My Friends,

A little off topic today. Sorry, but, for some, this may still be useful.

Artificial Intelligence, in particular NLP, Natural Language Processing, has a subcategory called Named Entity Recognition. This is a very useful tool, and it has many implementations, on many different platforms.

 

ML.NET 3.0 has implemented a trainer for NER, but the code is incomplete, and many have had a lot of trouble implementing it. I had a bit of a play with this and got it working. There is a good GitHub Issue Thread Here, that gives a bit of an idea on how to progress.
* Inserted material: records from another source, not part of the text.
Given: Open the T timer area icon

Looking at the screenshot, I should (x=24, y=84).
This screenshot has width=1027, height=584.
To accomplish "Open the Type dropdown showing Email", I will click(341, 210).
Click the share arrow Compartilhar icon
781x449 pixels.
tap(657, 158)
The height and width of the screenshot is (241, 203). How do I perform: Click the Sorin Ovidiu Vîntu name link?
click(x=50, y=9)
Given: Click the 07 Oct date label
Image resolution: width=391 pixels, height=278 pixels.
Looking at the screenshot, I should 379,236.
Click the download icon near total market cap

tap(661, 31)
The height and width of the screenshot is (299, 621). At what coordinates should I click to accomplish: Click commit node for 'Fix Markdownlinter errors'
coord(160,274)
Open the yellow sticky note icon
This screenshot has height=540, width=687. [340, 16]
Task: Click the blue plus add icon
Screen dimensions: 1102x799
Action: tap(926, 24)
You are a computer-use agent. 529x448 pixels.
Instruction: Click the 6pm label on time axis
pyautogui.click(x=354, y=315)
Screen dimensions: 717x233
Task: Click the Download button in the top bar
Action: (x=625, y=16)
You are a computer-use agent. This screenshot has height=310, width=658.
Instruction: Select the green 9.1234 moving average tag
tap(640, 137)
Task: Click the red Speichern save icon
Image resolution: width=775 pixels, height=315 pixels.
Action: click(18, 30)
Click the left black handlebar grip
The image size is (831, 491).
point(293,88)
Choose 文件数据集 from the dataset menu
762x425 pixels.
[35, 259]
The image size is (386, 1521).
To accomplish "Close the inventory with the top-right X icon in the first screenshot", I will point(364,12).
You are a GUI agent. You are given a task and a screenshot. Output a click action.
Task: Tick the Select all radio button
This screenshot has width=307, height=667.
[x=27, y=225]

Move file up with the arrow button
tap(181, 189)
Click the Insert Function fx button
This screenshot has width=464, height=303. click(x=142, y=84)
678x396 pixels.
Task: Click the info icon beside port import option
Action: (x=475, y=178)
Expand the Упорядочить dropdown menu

To make this work, you need to install the following packages:

<?xml version="1.0" encoding="utf-8"?>
<packages>
  <package id="libtorch-cpu-win-x64" version="1.13.0.1" targetFramework="net461" />
  <package id="Microsoft.ML" version="3.0.0-preview.23511.1" targetFramework="net461" />
  <package id="TorchSharp" version="0.99.5" targetFramework="net461" />

...
</packages>

 

We need some helper classes to do some work on the data.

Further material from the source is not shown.